Ulster County Exec comments on planned DEP releases

The Office of the Ulster County Executive issued the following press release regarding NYC DEP’s plan to initiate three weeks of releases into Esopus Creek:


Kingston, NY – According to Mark Klotz, New York State Department of Environmental Conservation’s (NYS DEC) Director of the Division of Water, the New York City Department of Environmental Protection (NYC DEP) plans to install a new siphon at the Gilboa Dam that will replace those used during the reconstruction work on the dam that were damaged during Hurricane Irene, and dismantled. To lower the Schoharie Reservoir, NYC DEP intends to transfer water from the Schoharie Reservoir, through the Shandaken Tunnel to the Upper Esopus Creek and eventually into the Ashokan Reservoir. It is anticipated that the work will take three weeks.

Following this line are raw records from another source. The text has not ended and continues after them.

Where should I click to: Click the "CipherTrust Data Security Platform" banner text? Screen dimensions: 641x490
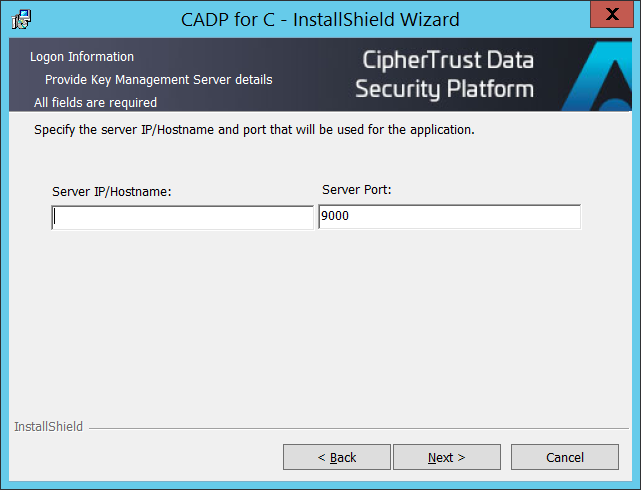click(444, 75)
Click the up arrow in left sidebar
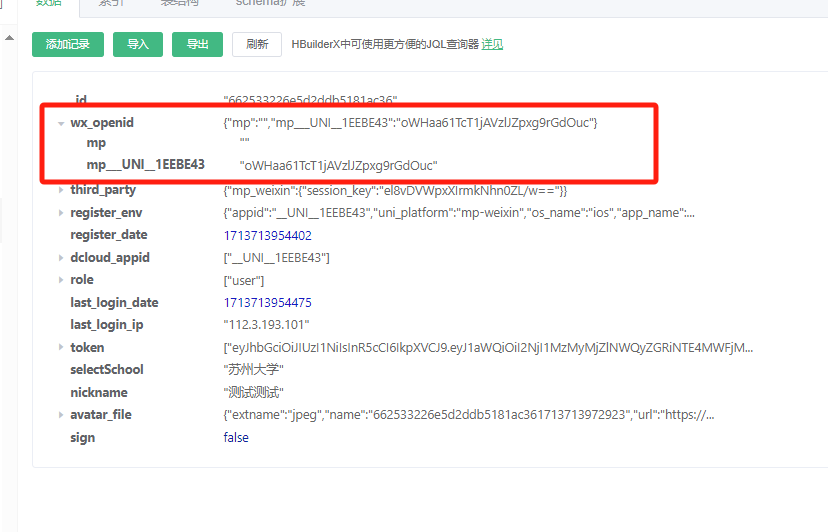This screenshot has width=828, height=532. tap(9, 38)
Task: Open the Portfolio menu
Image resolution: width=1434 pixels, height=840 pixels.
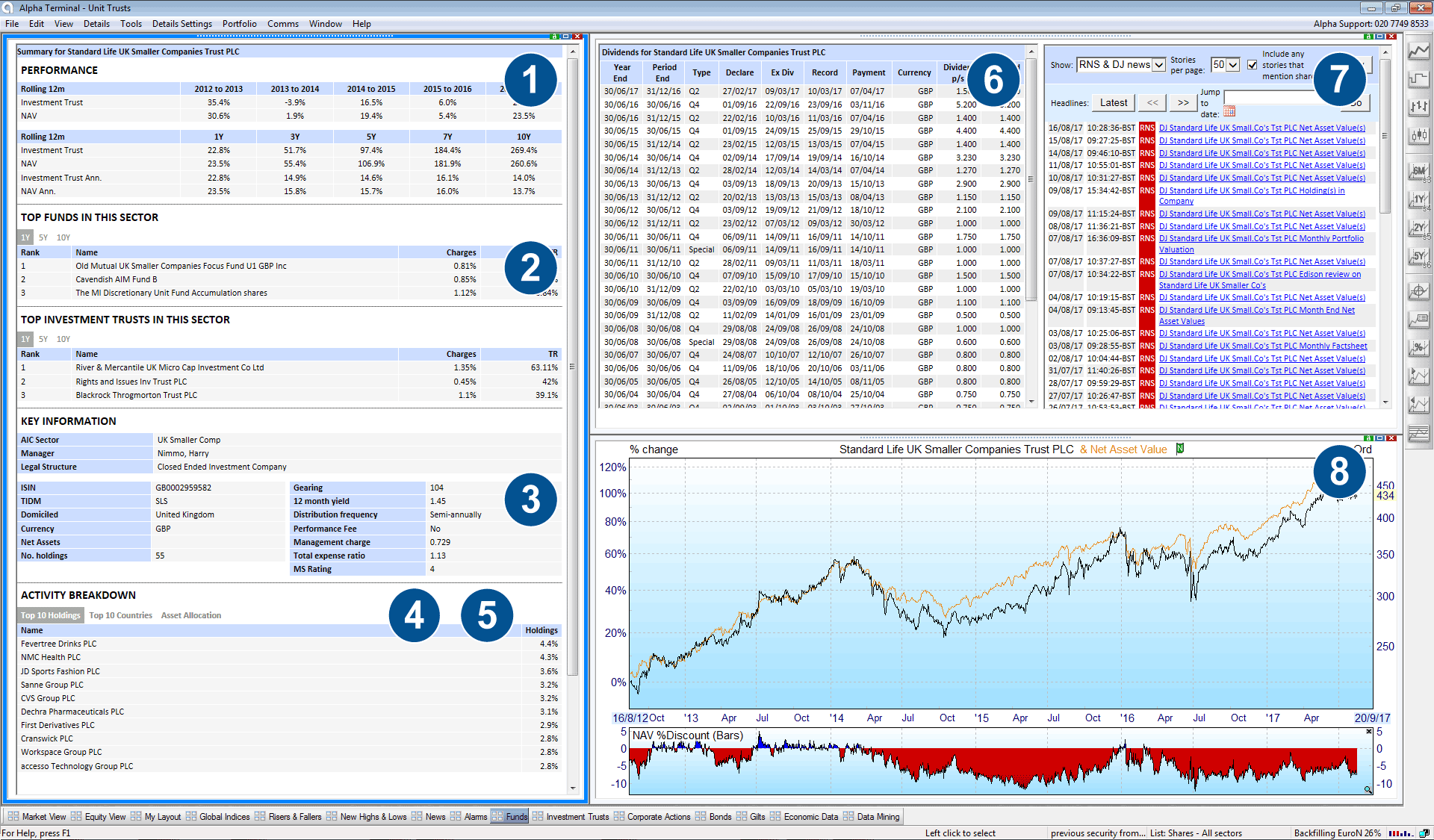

Because of the expected turbidity of the water that will be transferred from the Schoharie Reservoir into the Upper Esopus Creek, NYC DEP requested that NYS DEC issue it a waiver from the water quality standards it must maintain in at the portal or entrance to the Upper Esopus Creek. It is anticipated by the NYS DEC that NYC DEP will release the maximum amount possible, which is approximately 550-600MGD, through the portal and into the Upper Esopus.

The Ashokan Reservoir is approximately 83% full, with the west basin at capacity and spilling into the east basin. Since this proposed work to the Gilboa Dam will result in a large volume of water entering the Ashokan Reservoir, the NYC DEP is also planning on releasing water from the west basin of the Ashokan Reservoir into the Lower Esopus Creek. Such an operational release is also expected to be at the maximum level of 600 mgd.

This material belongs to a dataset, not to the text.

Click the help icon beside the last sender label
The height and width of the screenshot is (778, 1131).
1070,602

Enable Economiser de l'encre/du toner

County Executive Hein stated, “This is yet another example of NYC DEP’s mismanagement outside of Ulster County negatively impacting the people of Ulster County. Over the course of the last year, Ulster County rebuilt 100% of our infrastructure damaged during Hurricane Irene. We accomplished this ahead of schedule and under budget. Yet NYC DEP, only now with the Schoharie Reservoir spilling, seeks to install a siphon capable of lowering the reservoir. Had the NYC DEP planned ahead and done this during the summer months, this would not be necessary now.

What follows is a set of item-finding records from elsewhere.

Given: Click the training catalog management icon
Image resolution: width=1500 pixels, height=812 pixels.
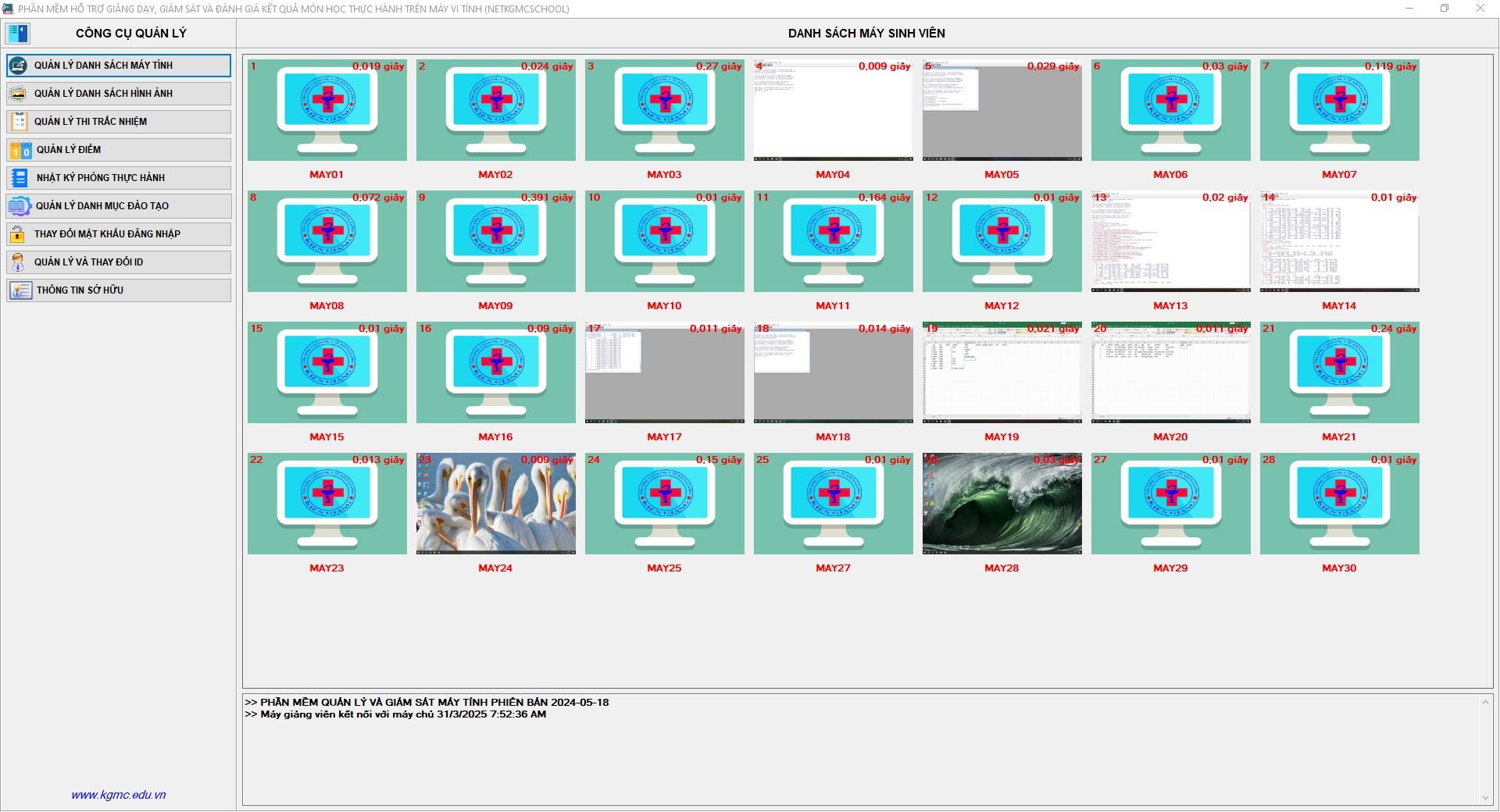Looking at the screenshot, I should (19, 206).
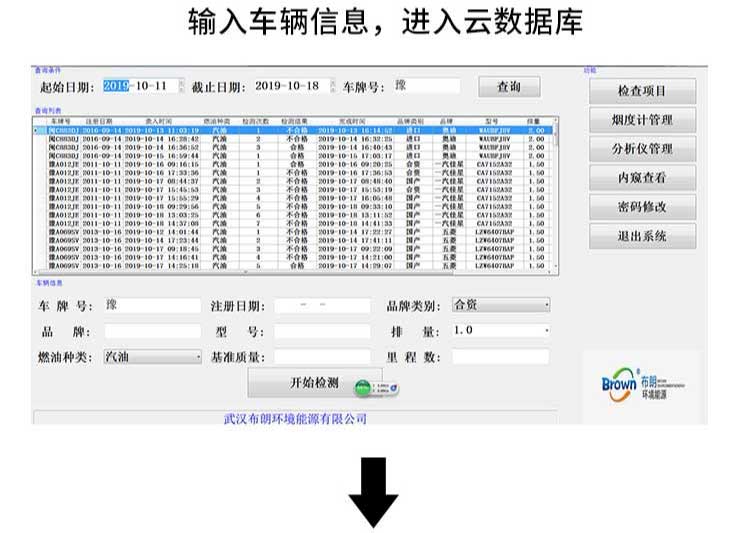The width and height of the screenshot is (748, 533).
Task: Click the 内窥查看 button
Action: (641, 178)
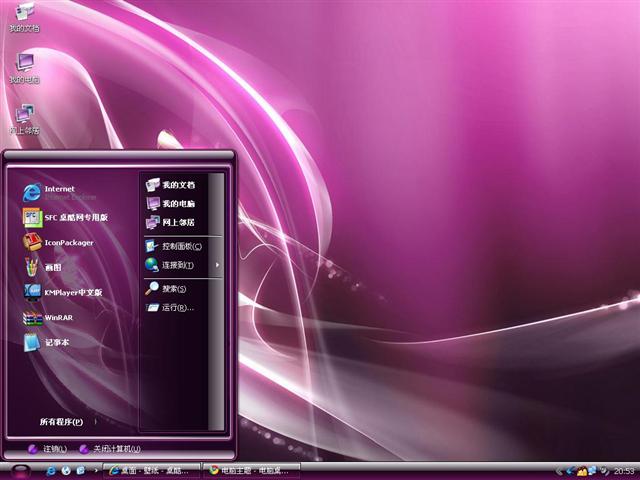Screen dimensions: 640x480
Task: Expand 所有程序(P) programs list
Action: pos(61,422)
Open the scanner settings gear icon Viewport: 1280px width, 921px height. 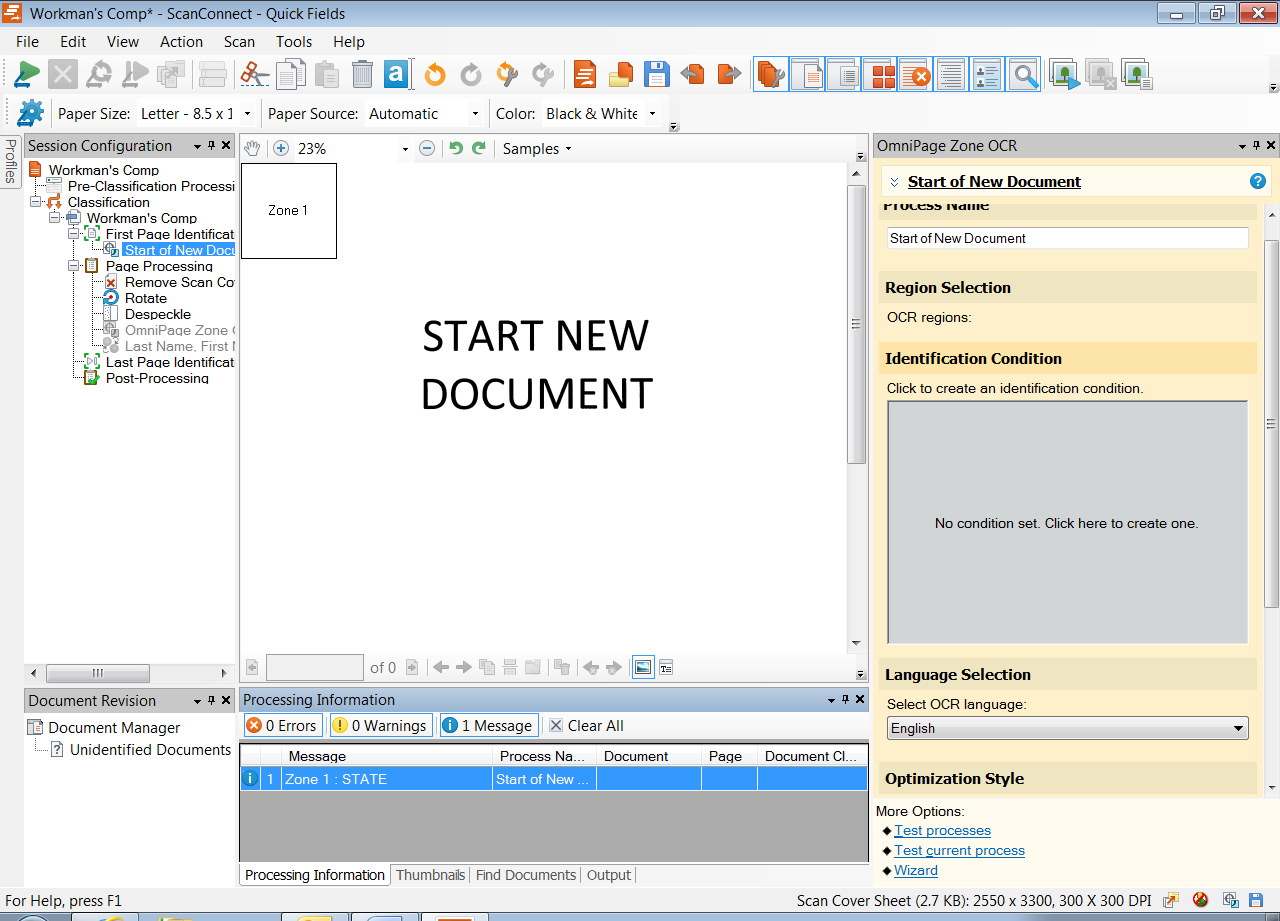point(30,113)
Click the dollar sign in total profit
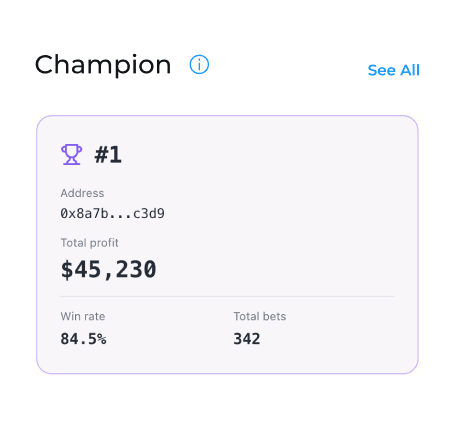 click(67, 269)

NYC DEP’s plan of action is purely operational, meaning that it is going to be accomplished for DEP’s benefit only, not the health or safety of the Lower Esopus or the people Ulster County. Better planning, which considered the needs of Ulster County’s residents and businesses along the Esopus Creek would have reduced the need for these releases. I implore the NYS DEC to hold the NYC DEP accountable for its ongoing disgraceful, environmentally-damaging behavior.”